Mickey shows an app from AutoDesk called “123DCatch” that allows him to “rip” a chair from the physical world into the digital world. I remember the disruption wrought on my own business as head of Polygram when consumers could suddenly “rip” music.
So I ask him, “If someone rips a chair from IKEA and mixes it together with a chair from Herman Miller will they be able to print it back out again and sit on it?” He pauses and thinks for a moment and replies, “a few people could do that today by using advanced tools and then visiting a place like the Techshop or Shapeways to get it produced. But it isn’t quite that easy yet. However as 3D manufacturing helps products join Moore’s Law the day is not too far off. If I were IKEA I’d take a page from Apple’s or Pandora’s playbook and publish all of my chair designs digitally, charge an attractive price or a monthly fee and encourages customers to mix and match parts, even with rival furniture makers. I’d also reward the most creative innovators so that soon there would be IKEA tycoons who had created entirely new designs that sold better than my own.”

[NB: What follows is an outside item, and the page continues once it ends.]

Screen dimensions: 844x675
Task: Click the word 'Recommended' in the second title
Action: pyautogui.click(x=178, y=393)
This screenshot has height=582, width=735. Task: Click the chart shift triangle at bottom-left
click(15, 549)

By the end of the evening—factoring in the radical changes happening in manufacturing with the rise of 3D printing and new forms of digital delivery mechanisms—it becomes clear that not only will products join the social network, they’ll start telling stories that may even change the products themselves. We realize that there is a new form of media, not paid that you buy, or owned that you control, or even earned that you reap from third parties, but a form of media that is made. Something that you sow between your brand, your customer, and your product itself that will become the seed that leads to a thousand new flowers in bloom.
The revolution will be characterized by a shift towards more profoundly human-centered innovation, where brands design for a loss rather than a gain of control.
Made Media is coming and it’s a big story for business as well as society. I don’t think we want our customers to have to cope with all this complexity, but I do think we owe it to them to tame it. The revolution will be characterized by a shift towards more profoundly human-centered innovation, where brands design for a loss rather than a gain of control. Where products join the social network, and customers are invited in to be a part of true product innovation. As a business leader these ideas get me excited because of their scale and subtlety.
I’ll tell you what I’ve decided to do. After that fateful class, I joined with Jonathan Cohen—the founder of SocialChorus, the first influencer marketing platform—and the authors of Trillions—who run the world’s premiere independent pervasive computing consultancy called MAYA and I became a founding investor in a new kind of agency dedicated to made media. Think of it as “Tell to Win meets Trillions.” The first native made media agency focused on helping organizations prepare, manage, and thrive as products become influencers and consumers, and their products tell their own connected stories. We call it AoT and I am very excited to say that it is launching this week at CES.
There are vast opportunities ahead for both challengers as well as incumbent brands. If you think the fight for the future is over, you haven’t seen anything yet. People that get smart now about made media—after all anything multiplied by a trillion is an interesting number—will have an unfair advantage. Are brands ready? Are agencies prepared for real-time Made? Are you?